What the task requires: Print out the records precisely, keeping each line identical to its source.

#####

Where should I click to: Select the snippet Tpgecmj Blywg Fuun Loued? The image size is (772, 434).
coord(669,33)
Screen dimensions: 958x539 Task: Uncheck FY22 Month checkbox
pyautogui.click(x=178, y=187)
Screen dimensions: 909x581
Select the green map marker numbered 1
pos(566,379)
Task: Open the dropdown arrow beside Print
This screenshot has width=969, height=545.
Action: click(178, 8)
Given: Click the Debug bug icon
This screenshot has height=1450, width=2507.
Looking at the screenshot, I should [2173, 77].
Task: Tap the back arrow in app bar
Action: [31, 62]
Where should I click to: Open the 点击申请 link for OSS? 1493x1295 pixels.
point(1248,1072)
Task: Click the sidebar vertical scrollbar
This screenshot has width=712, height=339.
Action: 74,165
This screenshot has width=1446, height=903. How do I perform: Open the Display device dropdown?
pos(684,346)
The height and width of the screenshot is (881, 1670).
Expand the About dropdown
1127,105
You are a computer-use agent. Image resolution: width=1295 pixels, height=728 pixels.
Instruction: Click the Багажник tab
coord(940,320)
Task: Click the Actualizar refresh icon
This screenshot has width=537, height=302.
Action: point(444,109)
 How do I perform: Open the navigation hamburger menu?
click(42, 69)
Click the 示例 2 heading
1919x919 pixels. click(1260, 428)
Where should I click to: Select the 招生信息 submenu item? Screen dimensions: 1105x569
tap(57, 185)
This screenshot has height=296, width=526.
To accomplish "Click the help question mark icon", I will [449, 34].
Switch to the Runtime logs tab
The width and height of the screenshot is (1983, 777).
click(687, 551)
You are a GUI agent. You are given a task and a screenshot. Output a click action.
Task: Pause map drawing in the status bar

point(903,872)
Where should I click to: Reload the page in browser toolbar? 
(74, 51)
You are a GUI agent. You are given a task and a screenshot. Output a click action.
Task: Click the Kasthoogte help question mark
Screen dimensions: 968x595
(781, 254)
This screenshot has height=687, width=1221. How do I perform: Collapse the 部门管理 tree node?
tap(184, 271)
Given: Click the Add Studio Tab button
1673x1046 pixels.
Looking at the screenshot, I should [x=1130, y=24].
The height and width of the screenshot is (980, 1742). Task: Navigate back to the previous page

#####

Result of this exercise:
Where should I click to: Select the snippet Tpgecmj Blywg Fuun Loued? The image size is (772, 434).
coord(669,33)
Screen dimensions: 958x539 Task: Uncheck FY22 Month checkbox
pyautogui.click(x=178, y=187)
Screen dimensions: 909x581
Select the green map marker numbered 1
pos(566,379)
Task: Open the dropdown arrow beside Print
This screenshot has width=969, height=545.
Action: click(178, 8)
Given: Click the Debug bug icon
This screenshot has height=1450, width=2507.
Looking at the screenshot, I should [2173, 77].
Task: Tap the back arrow in app bar
Action: [31, 62]
Where should I click to: Open the 点击申请 link for OSS? 1493x1295 pixels.
point(1248,1072)
Task: Click the sidebar vertical scrollbar
This screenshot has width=712, height=339.
Action: 74,165
This screenshot has width=1446, height=903. How do I perform: Open the Display device dropdown?
pos(684,346)
The height and width of the screenshot is (881, 1670).
Expand the About dropdown
1127,105
You are a computer-use agent. Image resolution: width=1295 pixels, height=728 pixels.
Instruction: Click the Багажник tab
coord(940,320)
Task: Click the Actualizar refresh icon
This screenshot has width=537, height=302.
Action: point(444,109)
 How do I perform: Open the navigation hamburger menu?
click(42, 69)
Click the 示例 2 heading
1919x919 pixels. click(1260, 428)
Where should I click to: Select the 招生信息 submenu item? Screen dimensions: 1105x569
tap(57, 185)
This screenshot has height=296, width=526.
To accomplish "Click the help question mark icon", I will [449, 34].
Switch to the Runtime logs tab
The width and height of the screenshot is (1983, 777).
click(687, 551)
You are a GUI agent. You are given a task and a screenshot. Output a click action.
Task: Pause map drawing in the status bar

point(903,872)
Where should I click to: Reload the page in browser toolbar? 
(74, 51)
You are a GUI agent. You are given a task and a screenshot. Output a click action.
Task: Click the Kasthoogte help question mark
Screen dimensions: 968x595
(781, 254)
This screenshot has height=687, width=1221. How do I perform: Collapse the 部门管理 tree node?
tap(184, 271)
Given: Click the Add Studio Tab button
1673x1046 pixels.
Looking at the screenshot, I should [x=1130, y=24].
The height and width of the screenshot is (980, 1742). Task: Navigate back to the previous page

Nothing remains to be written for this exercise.